Siamo negli States: San Francisco. Un ragazzo dalla vita travagliata incontra un ragazzo che suona la chitarra. Decidono di formare un gruppo, si chiudono in una stanza con tante pillole e scrivono un disco. Il gruppo in questione si chiama Girls, il disco si chiama semplicemente “Album” ed è una delle migliori uscite dell’anno.
Il fatto che sia un debut rende “Album” ancora più interessante: oggi come oggi è difficile trovare tanta maturità ed un sound così personale già dal primo disco.

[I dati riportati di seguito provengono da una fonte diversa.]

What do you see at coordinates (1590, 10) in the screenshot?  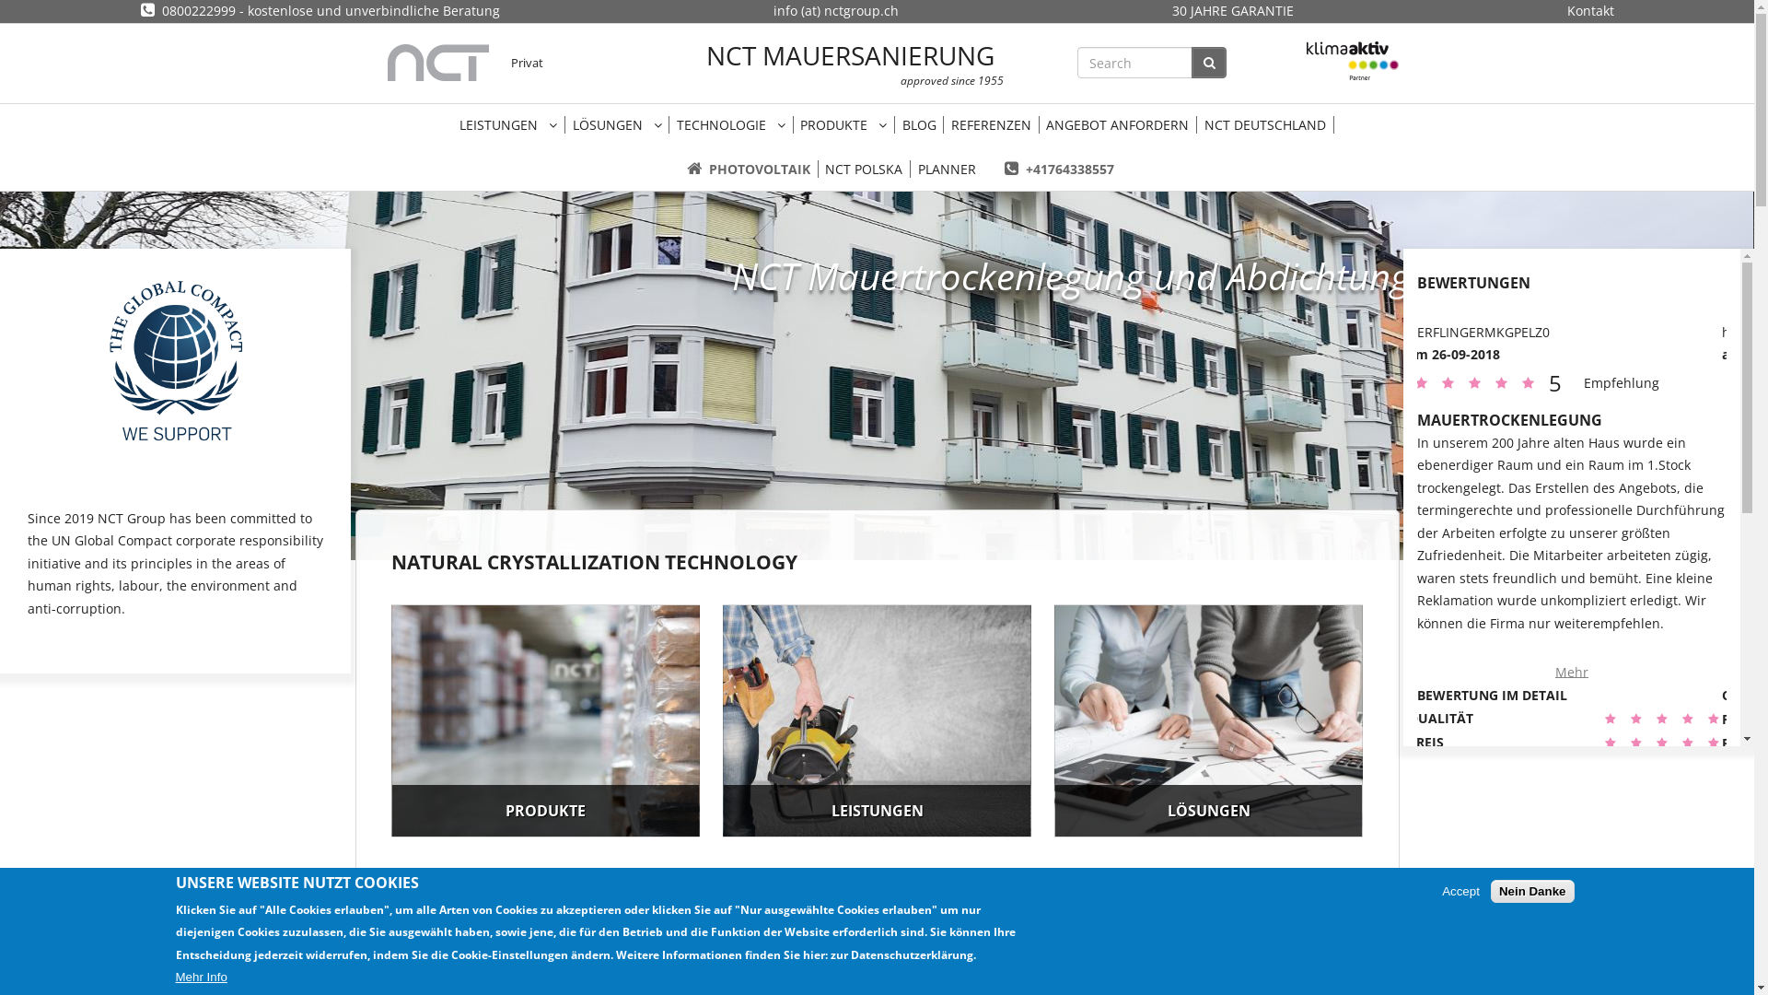 I see `'Kontakt'` at bounding box center [1590, 10].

Christopher Owens e Chet White, insomma, hanno senza dubbio lavorato bene: mischiano le carte e propongono un disco catalogato sotto l’etichetta di indie rock ma che dell’indie dei nostri giorni ha ben poco.
Le atmosfere di “Album”, infatti, più che gli Strokes e gli Arctic Monkeys ricordano i Beach Boys ed Elvis Costello, oltre che i gruppi storici dello shoegaze. L’opener “Lust for Life”, ad esempio, sembra uscita da uno degli album di Costello con i The Attractions, mentre “Big Bad Mean Motherfucker” non avrebbe sfigurato in un album dei Jesus and Mary Chain.

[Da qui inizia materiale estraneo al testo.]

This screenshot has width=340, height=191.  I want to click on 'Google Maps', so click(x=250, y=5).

I risultati più sorprendenti del disco, però, vengono raggiunti in canzoni come “Ghost Mouth” o “Hellhole Ratrace”, meraviglie acustiche figlie dirette delle ballate grunge degli anni Novanta – con un raggio di sole in più.
I Girls, insomma, si faranno apprezzare da tutti, anche dai più esigenti: speriamo soltanto che non siano un fuoco di paglia.